▶ _Source extract_

━━━━━━━━━━━━━━━━━━━━━━━━━━━━━━

DISTAL DUODENUM Distal or lower duodenum arises from the cranial most portion of the midgut and is served by anterior and posterior branches of the inferior pancreaticoduodenal artery , which is a branch of the superior mesentery artery. As with the rest of the duodenum, becomes secondarily retroperitoneal as with the rest of the entire gi tract, the lumen is obliterated transiently during development and then recanalizes . Failure to recanalize the duodenum can result in stenosis (narrowing) or atresia (complete blockage )
Development of the midgut and colon Herniation and rotation: Growth of the GI tract exceeds volume of abdominal cavity so the tube herniates through umbilicus While herniated, gut undergoes a primary rotation (fig B) of 90° “counterclockwise” (when looking at the embryo); this corresponds with the rotation of the stomach, and positions the appendix on the left. The primary rotation also brings the right vagus n. to the FRONT (hence the change in its name to ANTERIOR vagus n. With the growth of the embryo, the abdominal cavity expands thus drawing the gut tube back within the abdominal cavity and causing an additional, secondary rotation (fig C) of 180° CCW (positioning the appendix on the RIGHT) Once in the abdominal cavity, the colon continues to grow in length, pushing the appendix to its final position in the lower right quadrant. Note the attachment of the vitelline duct to the gut at the region of the ileum. The duct normally regresses during development, but not always….

━━━━━━━━━━━━━━━━━━━━━━━━━━━━━━

▶ _Supplied records_
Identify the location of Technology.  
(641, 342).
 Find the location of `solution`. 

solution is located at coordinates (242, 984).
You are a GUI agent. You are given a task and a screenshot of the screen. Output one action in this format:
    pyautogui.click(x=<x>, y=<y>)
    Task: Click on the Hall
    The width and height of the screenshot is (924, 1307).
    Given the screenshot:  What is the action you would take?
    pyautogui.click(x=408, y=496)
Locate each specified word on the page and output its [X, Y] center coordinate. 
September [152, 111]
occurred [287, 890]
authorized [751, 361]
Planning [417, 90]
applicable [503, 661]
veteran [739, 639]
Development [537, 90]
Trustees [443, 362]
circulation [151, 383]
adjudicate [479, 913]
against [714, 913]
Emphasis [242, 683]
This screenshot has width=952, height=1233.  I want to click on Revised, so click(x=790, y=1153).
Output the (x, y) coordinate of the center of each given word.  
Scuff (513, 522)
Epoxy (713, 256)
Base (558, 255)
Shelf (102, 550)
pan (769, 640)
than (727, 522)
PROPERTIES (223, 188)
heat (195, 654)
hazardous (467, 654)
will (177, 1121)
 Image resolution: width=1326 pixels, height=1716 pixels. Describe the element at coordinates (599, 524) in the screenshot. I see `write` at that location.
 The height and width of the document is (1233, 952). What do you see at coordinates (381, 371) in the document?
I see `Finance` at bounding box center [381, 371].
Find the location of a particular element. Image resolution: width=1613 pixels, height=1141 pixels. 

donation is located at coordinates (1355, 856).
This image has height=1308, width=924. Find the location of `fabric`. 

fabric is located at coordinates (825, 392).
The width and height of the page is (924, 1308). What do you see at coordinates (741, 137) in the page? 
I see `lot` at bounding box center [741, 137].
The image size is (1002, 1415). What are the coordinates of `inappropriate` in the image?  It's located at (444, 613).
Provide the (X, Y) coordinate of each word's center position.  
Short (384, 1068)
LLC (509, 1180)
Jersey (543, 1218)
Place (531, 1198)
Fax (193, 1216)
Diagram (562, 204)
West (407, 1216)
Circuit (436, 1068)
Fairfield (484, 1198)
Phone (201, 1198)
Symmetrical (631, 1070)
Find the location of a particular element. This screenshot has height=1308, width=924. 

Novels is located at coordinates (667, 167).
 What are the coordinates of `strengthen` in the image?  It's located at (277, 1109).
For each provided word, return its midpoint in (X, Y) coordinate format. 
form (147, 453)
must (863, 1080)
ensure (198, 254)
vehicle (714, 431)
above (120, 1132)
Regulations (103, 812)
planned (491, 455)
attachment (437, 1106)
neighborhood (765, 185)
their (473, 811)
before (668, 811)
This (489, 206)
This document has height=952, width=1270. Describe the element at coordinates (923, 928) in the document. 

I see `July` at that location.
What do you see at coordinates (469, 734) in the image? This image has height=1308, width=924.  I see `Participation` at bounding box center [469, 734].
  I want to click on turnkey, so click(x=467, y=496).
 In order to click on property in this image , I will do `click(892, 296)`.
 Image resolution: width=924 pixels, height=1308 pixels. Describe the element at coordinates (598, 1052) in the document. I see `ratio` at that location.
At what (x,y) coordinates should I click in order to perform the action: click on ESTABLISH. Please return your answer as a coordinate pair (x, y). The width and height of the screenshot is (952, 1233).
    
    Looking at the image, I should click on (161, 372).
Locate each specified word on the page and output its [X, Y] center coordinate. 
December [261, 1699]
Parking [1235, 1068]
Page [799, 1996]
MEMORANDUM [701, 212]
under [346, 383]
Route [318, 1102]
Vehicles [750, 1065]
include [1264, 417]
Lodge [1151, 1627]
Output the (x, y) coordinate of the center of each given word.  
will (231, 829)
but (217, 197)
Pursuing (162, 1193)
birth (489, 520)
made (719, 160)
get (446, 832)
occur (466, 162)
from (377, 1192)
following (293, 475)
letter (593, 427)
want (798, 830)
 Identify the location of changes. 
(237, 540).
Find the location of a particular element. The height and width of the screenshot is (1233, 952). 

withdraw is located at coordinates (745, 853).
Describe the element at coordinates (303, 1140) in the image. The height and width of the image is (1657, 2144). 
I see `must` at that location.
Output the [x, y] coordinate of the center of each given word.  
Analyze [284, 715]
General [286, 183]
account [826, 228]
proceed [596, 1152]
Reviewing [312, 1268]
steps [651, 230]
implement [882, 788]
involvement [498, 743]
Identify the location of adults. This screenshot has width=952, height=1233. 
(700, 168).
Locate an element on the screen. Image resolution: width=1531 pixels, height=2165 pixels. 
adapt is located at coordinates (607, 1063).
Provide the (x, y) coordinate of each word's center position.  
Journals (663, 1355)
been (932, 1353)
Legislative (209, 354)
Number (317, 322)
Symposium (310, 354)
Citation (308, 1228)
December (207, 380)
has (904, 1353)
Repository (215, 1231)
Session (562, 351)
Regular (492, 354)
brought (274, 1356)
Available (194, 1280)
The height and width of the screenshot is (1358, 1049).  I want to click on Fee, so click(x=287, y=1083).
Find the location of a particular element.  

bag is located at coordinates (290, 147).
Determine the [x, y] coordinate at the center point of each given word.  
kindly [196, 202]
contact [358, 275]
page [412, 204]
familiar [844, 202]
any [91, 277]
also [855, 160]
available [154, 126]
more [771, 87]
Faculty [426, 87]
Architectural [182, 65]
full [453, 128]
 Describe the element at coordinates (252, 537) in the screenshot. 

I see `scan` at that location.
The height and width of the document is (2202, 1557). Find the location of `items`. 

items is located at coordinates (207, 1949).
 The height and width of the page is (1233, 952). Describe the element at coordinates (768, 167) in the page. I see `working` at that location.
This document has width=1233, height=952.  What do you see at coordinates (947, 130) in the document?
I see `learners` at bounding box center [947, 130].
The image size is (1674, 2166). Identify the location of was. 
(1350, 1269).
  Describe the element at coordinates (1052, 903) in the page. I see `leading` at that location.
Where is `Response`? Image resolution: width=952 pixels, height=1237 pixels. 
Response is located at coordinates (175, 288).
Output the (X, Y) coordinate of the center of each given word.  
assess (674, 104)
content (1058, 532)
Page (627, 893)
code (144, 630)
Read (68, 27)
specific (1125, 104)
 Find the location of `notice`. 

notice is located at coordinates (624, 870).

━━━━━━━━━━━━━━━━━━━━━━━━━━━━━━

▶ _Directions_
In the notes on duodenal and midgut development, how many degrees does the gut turn in its secondary rotation?

▶ _Expected answer_
180° counterclockwise